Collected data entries
+--

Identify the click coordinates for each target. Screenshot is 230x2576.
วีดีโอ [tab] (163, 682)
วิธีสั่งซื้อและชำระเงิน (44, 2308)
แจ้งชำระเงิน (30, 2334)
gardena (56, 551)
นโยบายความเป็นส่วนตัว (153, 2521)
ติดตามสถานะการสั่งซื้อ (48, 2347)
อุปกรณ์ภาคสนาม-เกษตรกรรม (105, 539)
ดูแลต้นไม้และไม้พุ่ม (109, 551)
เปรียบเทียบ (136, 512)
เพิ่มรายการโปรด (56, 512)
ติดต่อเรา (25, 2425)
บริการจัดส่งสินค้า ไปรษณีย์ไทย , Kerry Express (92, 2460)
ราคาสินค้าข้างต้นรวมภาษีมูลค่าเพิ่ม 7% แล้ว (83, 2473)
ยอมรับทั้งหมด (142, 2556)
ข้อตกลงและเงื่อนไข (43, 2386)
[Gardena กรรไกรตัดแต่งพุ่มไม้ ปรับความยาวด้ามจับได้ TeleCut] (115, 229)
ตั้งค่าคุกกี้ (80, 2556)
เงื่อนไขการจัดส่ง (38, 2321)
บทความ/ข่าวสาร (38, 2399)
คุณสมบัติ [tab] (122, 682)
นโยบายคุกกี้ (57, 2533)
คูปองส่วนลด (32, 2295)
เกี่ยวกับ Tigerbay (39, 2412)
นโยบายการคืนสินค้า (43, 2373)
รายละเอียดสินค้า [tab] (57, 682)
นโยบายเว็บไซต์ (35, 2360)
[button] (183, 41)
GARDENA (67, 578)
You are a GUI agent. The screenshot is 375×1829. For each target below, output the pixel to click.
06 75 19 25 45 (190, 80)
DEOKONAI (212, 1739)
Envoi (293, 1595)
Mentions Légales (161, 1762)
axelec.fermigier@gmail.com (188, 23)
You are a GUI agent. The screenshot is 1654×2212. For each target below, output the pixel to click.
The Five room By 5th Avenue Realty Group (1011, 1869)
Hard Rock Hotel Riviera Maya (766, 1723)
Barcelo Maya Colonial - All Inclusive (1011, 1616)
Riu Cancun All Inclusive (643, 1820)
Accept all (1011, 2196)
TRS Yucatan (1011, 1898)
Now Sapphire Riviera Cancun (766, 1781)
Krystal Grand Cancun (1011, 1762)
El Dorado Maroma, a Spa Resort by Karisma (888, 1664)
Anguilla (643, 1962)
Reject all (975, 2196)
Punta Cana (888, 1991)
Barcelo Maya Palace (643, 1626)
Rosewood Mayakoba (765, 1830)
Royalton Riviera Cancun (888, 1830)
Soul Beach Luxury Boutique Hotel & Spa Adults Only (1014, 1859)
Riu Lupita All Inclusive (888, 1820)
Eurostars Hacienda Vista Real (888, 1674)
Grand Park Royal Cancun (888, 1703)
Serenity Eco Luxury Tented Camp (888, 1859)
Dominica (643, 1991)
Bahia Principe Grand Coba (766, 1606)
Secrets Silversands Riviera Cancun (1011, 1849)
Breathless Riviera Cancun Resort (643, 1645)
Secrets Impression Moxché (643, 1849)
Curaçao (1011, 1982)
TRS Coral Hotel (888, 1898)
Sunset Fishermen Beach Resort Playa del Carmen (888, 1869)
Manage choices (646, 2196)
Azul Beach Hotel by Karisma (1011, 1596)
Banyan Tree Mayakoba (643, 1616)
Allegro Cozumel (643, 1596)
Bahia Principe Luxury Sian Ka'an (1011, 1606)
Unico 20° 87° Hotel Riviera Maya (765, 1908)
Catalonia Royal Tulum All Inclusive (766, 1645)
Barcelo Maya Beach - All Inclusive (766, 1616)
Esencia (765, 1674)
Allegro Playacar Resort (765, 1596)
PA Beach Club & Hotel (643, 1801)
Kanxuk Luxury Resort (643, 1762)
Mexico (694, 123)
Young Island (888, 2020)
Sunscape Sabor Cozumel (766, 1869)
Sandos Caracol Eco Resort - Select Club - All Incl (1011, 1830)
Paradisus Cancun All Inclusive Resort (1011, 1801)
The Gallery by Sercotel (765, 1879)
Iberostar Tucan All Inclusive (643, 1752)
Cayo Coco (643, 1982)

+--

* Exercise instructions *
Restate the data above word for word, please.

* Output *
Identify the click coordinates for each target. Screenshot is 230x2576.
วีดีโอ [tab] (163, 682)
วิธีสั่งซื้อและชำระเงิน (44, 2308)
แจ้งชำระเงิน (30, 2334)
gardena (56, 551)
นโยบายความเป็นส่วนตัว (153, 2521)
ติดตามสถานะการสั่งซื้อ (48, 2347)
อุปกรณ์ภาคสนาม-เกษตรกรรม (105, 539)
ดูแลต้นไม้และไม้พุ่ม (109, 551)
เปรียบเทียบ (136, 512)
เพิ่มรายการโปรด (56, 512)
ติดต่อเรา (25, 2425)
บริการจัดส่งสินค้า ไปรษณีย์ไทย , Kerry Express (92, 2460)
ราคาสินค้าข้างต้นรวมภาษีมูลค่าเพิ่ม 7% แล้ว (83, 2473)
ยอมรับทั้งหมด (142, 2556)
ข้อตกลงและเงื่อนไข (43, 2386)
[Gardena กรรไกรตัดแต่งพุ่มไม้ ปรับความยาวด้ามจับได้ TeleCut] (115, 229)
ตั้งค่าคุกกี้ (80, 2556)
เงื่อนไขการจัดส่ง (38, 2321)
บทความ/ข่าวสาร (38, 2399)
คุณสมบัติ [tab] (122, 682)
นโยบายคุกกี้ (57, 2533)
คูปองส่วนลด (32, 2295)
เกี่ยวกับ Tigerbay (39, 2412)
นโยบายการคืนสินค้า (43, 2373)
รายละเอียดสินค้า [tab] (57, 682)
นโยบายเว็บไซต์ (35, 2360)
[button] (183, 41)
GARDENA (67, 578)
You are a GUI agent. The screenshot is 375×1829. For each target below, output the pixel to click.
06 75 19 25 45 (190, 80)
DEOKONAI (212, 1739)
Envoi (293, 1595)
Mentions Légales (161, 1762)
axelec.fermigier@gmail.com (188, 23)
You are a GUI agent. The screenshot is 1654×2212. For each target below, output the pixel to click.
The Five room By 5th Avenue Realty Group (1011, 1869)
Hard Rock Hotel Riviera Maya (766, 1723)
Barcelo Maya Colonial - All Inclusive (1011, 1616)
Riu Cancun All Inclusive (643, 1820)
Accept all (1011, 2196)
TRS Yucatan (1011, 1898)
Now Sapphire Riviera Cancun (766, 1781)
Krystal Grand Cancun (1011, 1762)
El Dorado Maroma, a Spa Resort by Karisma (888, 1664)
Anguilla (643, 1962)
Reject all (975, 2196)
Punta Cana (888, 1991)
Barcelo Maya Palace (643, 1626)
Rosewood Mayakoba (765, 1830)
Royalton Riviera Cancun (888, 1830)
Soul Beach Luxury Boutique Hotel & Spa Adults Only (1014, 1859)
Riu Lupita All Inclusive (888, 1820)
Eurostars Hacienda Vista Real (888, 1674)
Grand Park Royal Cancun (888, 1703)
Serenity Eco Luxury Tented Camp (888, 1859)
Dominica (643, 1991)
Bahia Principe Grand Coba (766, 1606)
Secrets Silversands Riviera Cancun (1011, 1849)
Breathless Riviera Cancun Resort (643, 1645)
Secrets Impression Moxché (643, 1849)
Curaçao (1011, 1982)
TRS Coral Hotel (888, 1898)
Sunset Fishermen Beach Resort Playa del Carmen (888, 1869)
Manage choices (646, 2196)
Azul Beach Hotel by Karisma (1011, 1596)
Banyan Tree Mayakoba (643, 1616)
Allegro Cozumel (643, 1596)
Bahia Principe Luxury Sian Ka'an (1011, 1606)
Unico 20° 87° Hotel Riviera Maya (765, 1908)
Catalonia Royal Tulum All Inclusive (766, 1645)
Barcelo Maya Beach - All Inclusive (766, 1616)
Esencia (765, 1674)
Allegro Playacar Resort (765, 1596)
PA Beach Club & Hotel (643, 1801)
Kanxuk Luxury Resort (643, 1762)
Mexico (694, 123)
Young Island (888, 2020)
Sunscape Sabor Cozumel (766, 1869)
Sandos Caracol Eco Resort - Select Club - All Incl (1011, 1830)
Paradisus Cancun All Inclusive Resort (1011, 1801)
The Gallery by Sercotel (765, 1879)
Iberostar Tucan All Inclusive (643, 1752)
Cayo Coco (643, 1982)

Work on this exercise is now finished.